In the research article titled “Increased risk of aortic dissection with perlecan deficiency”, Nonaka et al. established an aortic dissection mouse model by knocking out the Perl gene encoding heparan sulfate proteoglycan (perlecan). In Perl KO mice, thinner and partially broken elastic lamina were observed in the aortic wall and mature elastic fibers failed to develop due to a decrease in colocalization with elastin fiber components (elastin and fibrillin-1) Nonaka et al. Thus, this study proposed that perlecan significantly contributes to aortic dissection development.

In the research article titled “MT1-MMP cooperates with TGF-β receptor-mediated signaling to trigger SNAIL and induce epithelial-to-mesenchymal-like transition in U87 glioblastoma cells”, based on the fact that epithelial-to-mesenchymal transition (EMT) is a critical event induced by TGF-β signaling during the progression of high-grade glioblastoma, Djediai et al. used U87 human glioblastoma cells and sphere models to induce EMT marker and SNAIL expressions via TGF-β treatment. Furthermore, the authors utilized small pharmacological molecules, including Concanavalin A (an MT1-MMP inducer), galunisertib (a TGF-β receptor kinase inhibitor), AG490 and tofacitinib (JAK-STAT inhibitors), and epigallocatechin-3-gallate (EGCG), in conjunction with gene silencing and the siRNA targeting of MT1-MMP to assess via this model the role of MT1-MMP in EMT marker expression induced by TGF-β Djediai et al. These results showed the cooperative contribution of MT1-MMP in the TGF-β-induced and EMT-like processes of human glioblastoma.
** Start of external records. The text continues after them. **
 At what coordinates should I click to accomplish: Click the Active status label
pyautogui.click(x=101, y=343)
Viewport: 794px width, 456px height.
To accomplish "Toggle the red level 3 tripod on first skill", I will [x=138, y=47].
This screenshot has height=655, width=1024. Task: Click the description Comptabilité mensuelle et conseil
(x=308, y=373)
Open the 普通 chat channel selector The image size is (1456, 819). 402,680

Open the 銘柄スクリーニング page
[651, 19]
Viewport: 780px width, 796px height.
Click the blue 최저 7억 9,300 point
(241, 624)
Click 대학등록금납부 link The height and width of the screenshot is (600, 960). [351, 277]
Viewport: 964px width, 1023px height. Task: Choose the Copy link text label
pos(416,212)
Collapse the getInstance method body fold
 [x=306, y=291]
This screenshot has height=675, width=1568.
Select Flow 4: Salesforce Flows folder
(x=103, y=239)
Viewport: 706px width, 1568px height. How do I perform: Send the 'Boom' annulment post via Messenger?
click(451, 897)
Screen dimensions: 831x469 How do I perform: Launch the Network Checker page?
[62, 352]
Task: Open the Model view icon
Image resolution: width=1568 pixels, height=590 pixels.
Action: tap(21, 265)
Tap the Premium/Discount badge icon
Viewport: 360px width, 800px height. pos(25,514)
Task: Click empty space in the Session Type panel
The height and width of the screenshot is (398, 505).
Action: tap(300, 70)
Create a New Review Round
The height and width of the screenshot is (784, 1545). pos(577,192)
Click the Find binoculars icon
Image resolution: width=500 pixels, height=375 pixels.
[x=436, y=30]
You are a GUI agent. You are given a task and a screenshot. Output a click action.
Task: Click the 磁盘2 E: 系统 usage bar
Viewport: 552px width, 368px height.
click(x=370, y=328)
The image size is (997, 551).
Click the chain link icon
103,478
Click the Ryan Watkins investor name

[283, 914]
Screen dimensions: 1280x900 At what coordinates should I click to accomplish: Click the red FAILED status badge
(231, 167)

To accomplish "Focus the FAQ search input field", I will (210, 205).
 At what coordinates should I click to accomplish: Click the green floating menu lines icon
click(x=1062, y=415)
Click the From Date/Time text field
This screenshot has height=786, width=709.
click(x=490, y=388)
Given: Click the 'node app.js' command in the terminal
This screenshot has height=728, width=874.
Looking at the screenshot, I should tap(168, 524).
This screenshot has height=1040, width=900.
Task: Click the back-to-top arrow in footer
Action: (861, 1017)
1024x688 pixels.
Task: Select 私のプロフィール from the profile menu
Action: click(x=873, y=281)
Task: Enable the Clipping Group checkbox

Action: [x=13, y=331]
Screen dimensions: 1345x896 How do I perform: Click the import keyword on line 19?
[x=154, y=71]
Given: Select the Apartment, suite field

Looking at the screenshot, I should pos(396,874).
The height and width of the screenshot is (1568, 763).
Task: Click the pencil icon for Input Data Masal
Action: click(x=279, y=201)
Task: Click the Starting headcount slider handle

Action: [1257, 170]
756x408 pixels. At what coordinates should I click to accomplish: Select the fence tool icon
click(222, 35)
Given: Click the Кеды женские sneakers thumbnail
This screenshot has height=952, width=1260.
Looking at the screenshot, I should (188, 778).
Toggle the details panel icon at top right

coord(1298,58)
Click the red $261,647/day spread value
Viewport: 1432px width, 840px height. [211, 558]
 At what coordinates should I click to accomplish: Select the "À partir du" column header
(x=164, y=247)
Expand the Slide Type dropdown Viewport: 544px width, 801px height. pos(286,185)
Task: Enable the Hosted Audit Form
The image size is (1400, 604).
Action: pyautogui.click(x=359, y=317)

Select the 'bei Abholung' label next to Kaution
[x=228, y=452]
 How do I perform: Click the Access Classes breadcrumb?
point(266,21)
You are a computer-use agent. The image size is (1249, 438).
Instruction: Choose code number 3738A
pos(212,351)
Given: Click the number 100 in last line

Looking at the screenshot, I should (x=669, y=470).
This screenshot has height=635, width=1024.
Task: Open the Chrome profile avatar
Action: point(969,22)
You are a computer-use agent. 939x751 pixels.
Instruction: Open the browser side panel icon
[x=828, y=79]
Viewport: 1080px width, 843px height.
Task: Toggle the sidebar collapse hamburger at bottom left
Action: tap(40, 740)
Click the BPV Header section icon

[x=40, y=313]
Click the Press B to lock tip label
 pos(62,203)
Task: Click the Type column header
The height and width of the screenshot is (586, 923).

In addition to these two research articles, three reviews on ECM and proteolysis are published in this Special Issue. In the review titled “The Proteolysis of ECM in Intervertebral Disc Degeneration”, Liang et al. addressed the role of ECM molecules and ECM dysregulation by proteases in lower back pain caused by intervertebral disc degeneration. Moreover, this review described the possibility that the prevention of ECM processing by proteases can be a therapeutic alternative intervention in the cure for intervertebral disc degeneration Liang et al.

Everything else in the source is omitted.